I haven’t been updating Whipped as often as I would like. At this time of year, plentiful fruits and vegetables along with fresh herbs call to me and I WISH I had my camera out more often and took the time to revel in the abundance with all of you. My excuse is that I have been sticking to my plan and have been making my ’2009 Summer of Fun’ dreams come true. So, I have just been too busy!
The past weeks have included an outdoor classical concert, boating, fresh berries, reunions with old friends, new restaurants, human pyramids, dog parks, swimming, picnics, water parks, BBQs, late afternoon beers, a spectacular horse show and a few parties. Just yesterday I hosted a bunch of neighborhood families over for brunch.
This sausage casserole is one of my friend Steph‘s standby dishes. She hates eggs so breakfast casseroles and brunch menus are usually on her DON’T list. In this creamy flavorful dish, I promise you won’t miss eggs for a second. Though this photo doesn’t give you a good sense of what the casserole looks like, it gives you a great idea of what is ALWAYS left after the gathering.
Sausage, Cheese and Potato Breakfast Casserole
Bon Appetit, November 1997
1 pound bulk breakfast sausage
2 tablespoons all purpose flour
1 1/2 cups milk (do not use low-fat or nonfat)
1 1-pound package frozen shredded hash brown potatoes
4 green onions, finely chopped
1 1/4 cups grated sharp cheddar cheese
Preheat oven to 350°F. Butter 8x8x2-inch glass baking dish. Cook sausage in heavy large skillet over medium-high heat until brown, breaking into small pieces with back of spoon, about 5 minutes.
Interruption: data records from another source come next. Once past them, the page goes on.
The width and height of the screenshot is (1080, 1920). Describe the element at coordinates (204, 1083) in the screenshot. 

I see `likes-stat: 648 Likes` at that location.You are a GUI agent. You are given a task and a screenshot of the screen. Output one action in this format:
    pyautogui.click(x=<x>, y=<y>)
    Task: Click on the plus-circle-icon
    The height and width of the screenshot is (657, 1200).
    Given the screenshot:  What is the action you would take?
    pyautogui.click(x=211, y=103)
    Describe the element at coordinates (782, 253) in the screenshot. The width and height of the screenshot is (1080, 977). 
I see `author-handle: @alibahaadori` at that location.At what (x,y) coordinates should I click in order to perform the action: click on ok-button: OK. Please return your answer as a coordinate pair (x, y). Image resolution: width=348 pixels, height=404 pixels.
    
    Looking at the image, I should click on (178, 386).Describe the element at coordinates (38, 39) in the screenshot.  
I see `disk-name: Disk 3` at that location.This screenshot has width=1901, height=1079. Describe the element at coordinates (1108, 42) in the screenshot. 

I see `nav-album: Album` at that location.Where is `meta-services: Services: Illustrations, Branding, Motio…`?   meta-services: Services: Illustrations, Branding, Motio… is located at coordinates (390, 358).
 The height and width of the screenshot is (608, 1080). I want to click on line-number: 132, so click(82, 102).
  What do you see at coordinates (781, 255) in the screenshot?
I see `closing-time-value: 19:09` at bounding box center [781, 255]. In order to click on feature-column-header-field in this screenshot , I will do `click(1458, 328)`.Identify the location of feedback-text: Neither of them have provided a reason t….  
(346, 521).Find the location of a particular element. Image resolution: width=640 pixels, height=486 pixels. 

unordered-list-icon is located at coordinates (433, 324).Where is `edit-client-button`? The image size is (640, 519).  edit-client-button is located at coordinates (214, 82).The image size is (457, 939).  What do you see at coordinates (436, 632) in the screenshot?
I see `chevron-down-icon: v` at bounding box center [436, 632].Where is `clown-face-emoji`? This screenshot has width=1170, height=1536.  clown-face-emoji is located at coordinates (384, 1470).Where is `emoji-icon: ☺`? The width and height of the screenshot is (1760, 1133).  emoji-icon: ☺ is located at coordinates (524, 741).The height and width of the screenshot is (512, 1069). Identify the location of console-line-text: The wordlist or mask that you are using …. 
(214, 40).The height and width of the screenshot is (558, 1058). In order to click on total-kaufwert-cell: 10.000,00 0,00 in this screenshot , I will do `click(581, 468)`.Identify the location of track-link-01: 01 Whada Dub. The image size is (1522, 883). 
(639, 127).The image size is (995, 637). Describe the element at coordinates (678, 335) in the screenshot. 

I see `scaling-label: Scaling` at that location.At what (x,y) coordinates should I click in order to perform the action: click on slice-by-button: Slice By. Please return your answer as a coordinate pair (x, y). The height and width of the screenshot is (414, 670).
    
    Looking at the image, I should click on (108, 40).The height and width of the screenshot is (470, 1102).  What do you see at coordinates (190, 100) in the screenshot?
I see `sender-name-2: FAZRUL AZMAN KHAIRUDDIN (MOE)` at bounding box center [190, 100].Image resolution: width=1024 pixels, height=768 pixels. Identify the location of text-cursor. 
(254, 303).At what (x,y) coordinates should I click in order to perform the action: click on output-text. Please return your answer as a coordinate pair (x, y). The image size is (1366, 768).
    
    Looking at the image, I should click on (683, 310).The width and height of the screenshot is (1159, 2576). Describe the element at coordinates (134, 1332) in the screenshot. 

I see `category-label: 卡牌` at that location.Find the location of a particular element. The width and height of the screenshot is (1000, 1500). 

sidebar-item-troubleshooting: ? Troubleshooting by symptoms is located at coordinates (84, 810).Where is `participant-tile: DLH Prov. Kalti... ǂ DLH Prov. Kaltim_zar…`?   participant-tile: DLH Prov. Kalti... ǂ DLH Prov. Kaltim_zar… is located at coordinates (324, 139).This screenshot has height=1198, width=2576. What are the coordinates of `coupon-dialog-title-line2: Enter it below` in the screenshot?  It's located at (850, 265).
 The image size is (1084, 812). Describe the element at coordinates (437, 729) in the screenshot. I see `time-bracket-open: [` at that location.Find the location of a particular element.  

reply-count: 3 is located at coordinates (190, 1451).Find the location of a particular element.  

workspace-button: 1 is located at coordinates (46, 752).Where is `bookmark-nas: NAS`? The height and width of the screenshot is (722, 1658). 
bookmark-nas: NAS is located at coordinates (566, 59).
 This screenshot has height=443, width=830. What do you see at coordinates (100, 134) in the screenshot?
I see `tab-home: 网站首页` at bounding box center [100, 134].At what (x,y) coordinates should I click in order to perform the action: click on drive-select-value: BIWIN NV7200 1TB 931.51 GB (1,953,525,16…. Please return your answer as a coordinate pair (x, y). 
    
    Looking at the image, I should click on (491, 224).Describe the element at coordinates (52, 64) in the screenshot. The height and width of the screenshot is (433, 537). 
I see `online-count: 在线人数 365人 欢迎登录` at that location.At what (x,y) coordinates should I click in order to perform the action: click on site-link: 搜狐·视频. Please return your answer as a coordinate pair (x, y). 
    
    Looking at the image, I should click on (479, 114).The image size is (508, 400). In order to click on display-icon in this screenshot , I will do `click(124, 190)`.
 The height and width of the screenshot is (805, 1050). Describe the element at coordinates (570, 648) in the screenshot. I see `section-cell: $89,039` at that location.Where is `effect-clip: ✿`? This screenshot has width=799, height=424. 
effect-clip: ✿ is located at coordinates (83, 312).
Mix in flour, then milk. Cook until mixture thickens and comes to boil, stirring occasionally, about 5 minutes.
Arrange potatoes in prepared dish. Top with 1/3 of green onions, 1 cup cheese, 1/3 of green onions, sausage mixture and remaining 1/4 cup cheese.
Bake casserole until potatoes are tender, about 45 minutes. Sprinkle with remaining green onions and serve.